During the six days of this valuable Peking University’s summer school, we obtain varieties of knowledge from many fields. Thanks to the generous and brilliant reports by Professor Wang Yinan, Song Huichao, Zhu Huaxing, Liu Jia, Feng Xu, Ma Boqiang, Yang Zhicheng, Huang Huaqing, Chen Bin, Shu Jing, we have the opportunity to get a glimpse of nowadays physics frontier. Next we will make a summary of their report ranging from Dark Matter, Cosmology, Condensed Matter Physics, Quantum Computation and Quantum Many-body Dynamics, QCD, perturbated QCD and Lattice QCD to String Theory.

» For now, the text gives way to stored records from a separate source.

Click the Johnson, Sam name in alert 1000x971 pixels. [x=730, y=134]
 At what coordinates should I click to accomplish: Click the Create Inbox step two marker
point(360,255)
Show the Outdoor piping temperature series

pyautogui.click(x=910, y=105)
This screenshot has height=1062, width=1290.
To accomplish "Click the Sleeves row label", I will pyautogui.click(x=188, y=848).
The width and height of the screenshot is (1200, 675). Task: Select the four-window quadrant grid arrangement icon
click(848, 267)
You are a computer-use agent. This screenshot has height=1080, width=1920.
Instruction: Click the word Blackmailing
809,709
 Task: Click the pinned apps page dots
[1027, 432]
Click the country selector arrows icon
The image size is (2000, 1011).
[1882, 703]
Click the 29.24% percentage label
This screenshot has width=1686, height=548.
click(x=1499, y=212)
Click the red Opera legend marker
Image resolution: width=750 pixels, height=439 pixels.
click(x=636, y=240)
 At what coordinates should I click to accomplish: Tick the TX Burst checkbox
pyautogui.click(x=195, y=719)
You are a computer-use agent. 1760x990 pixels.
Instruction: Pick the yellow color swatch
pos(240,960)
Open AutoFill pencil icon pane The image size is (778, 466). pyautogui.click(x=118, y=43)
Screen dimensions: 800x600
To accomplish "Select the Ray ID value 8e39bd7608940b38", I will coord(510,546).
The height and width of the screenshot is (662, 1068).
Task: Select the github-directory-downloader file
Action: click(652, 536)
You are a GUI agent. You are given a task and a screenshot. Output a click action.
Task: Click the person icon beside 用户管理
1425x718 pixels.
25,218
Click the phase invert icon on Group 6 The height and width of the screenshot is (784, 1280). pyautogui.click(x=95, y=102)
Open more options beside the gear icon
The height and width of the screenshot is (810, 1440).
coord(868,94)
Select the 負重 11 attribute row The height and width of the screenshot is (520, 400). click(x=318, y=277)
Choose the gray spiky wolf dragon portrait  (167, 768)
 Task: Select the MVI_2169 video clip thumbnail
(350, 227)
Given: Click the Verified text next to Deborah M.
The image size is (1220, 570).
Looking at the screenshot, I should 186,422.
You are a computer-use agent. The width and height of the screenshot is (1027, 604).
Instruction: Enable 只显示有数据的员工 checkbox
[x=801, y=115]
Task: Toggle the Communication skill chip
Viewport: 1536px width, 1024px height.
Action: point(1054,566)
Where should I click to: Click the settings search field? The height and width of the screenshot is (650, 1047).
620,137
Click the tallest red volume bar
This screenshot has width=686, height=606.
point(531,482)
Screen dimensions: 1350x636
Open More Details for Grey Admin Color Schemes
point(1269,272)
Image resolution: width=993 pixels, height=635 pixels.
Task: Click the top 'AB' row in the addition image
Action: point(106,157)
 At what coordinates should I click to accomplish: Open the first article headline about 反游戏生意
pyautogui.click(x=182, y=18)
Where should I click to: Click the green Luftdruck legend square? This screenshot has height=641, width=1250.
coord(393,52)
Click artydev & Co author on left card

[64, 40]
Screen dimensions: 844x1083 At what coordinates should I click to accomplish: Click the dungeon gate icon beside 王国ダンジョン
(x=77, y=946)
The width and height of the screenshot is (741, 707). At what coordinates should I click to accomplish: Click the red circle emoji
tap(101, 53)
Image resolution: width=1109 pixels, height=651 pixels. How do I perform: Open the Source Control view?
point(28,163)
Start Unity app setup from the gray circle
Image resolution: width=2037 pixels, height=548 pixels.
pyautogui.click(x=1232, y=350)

Dark Matter and Dark energy

What is dark matter? What evidences can prove the existence of dark matter? What properties do dark matter have? What is the possible explanations for dark matter and the experimental observables? How can we detect them? What problems do nowadays research have?

The dark matter is the particle that is stable, cold(weakly-interacting), non-baryons(uncoloured), uncharged. The large scale structure, cosmic microwave background, the rotation velocity curve of galaxy prove its existence at different scale.[2]

One of the most important observables connecting dark matter, cosmology and particle physics is the cosmological density of dark matter, which is called in this context the relic density. Dark matter particles originate from the very early Universe, they have been in interaction with the thermal bath before decoupling from it, they have then decayed or annihilated and we observe today the particles which have survived until now, the relics.[2]

Nowadays the Standard Model for cosmology is the Friedmann-Lemaitre-Robertson-Walker model, also called $ {\Lambda}$CDM. First we take look at Einstein-Hilbert Lagrangian:

$\mathscr{L}=\frac{1}{16 \pi G}\left(R+L_{m}\right) \sqrt{-g}$

we can obtain the Einstein’s field equations

$R_{\mu \nu}-\frac{1}{2} R g_{\mu \nu}=8 \pi G T_{\mu \nu}$

we can get

$d \tau^{2}=g_{\mu \nu} d x^{\mu} d x^{\nu}=d t^{2}-a^{2}(t)\left\{\frac{d r^{2}}{1-k r^{2}}+r^{2}\left(d \theta^{2}+\sin ^{2} \theta d \phi^{2}\right)\right\}$

in a spherical coordinate system $x_{\mu} = (t, r, \theta, \phi)$, where $a(t)$ is the scale factor of the Universe which characterizes its expansion and is a function of the cosmological time $t$, and $k$ is a global curvature which is the same at any point of the spacetime.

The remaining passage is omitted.